* **Goal of the exercise**
The word to look for is "computer". Report every line of the entries below that has it.

Stored data
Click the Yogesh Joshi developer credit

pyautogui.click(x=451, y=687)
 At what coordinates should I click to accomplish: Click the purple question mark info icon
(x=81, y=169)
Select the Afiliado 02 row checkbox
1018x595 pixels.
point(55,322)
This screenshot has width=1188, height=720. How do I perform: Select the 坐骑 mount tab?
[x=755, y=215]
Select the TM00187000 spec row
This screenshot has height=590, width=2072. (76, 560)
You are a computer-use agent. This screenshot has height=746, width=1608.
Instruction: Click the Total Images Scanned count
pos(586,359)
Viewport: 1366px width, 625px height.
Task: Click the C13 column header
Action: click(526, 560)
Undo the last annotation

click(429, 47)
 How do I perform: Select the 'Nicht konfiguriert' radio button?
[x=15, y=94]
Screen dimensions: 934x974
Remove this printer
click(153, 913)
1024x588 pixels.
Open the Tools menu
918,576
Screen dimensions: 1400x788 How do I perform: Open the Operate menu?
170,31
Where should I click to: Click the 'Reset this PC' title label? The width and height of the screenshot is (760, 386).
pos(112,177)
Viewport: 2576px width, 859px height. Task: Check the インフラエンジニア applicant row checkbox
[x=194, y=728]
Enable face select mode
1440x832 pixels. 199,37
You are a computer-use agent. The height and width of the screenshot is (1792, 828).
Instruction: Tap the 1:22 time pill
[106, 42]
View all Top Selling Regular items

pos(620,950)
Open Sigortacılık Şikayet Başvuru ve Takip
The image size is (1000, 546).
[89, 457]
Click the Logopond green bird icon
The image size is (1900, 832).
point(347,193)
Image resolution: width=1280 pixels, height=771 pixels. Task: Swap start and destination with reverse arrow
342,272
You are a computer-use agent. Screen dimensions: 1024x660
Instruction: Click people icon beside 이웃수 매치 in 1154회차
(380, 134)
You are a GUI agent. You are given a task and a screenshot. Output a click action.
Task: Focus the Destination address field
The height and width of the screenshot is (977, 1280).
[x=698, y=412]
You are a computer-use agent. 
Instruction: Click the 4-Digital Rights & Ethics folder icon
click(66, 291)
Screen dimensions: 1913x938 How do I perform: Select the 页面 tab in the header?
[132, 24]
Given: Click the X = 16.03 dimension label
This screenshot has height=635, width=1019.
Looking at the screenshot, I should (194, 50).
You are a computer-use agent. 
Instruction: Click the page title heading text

* **Worked solution**
You are a computer-use agent. This screenshot has height=746, width=1608.
You are a computer-use agent. The height and width of the screenshot is (1792, 828).
You are a computer-use agent. Screen dimensions: 1024x660
You are a computer-use agent. 
You are a computer-use agent. 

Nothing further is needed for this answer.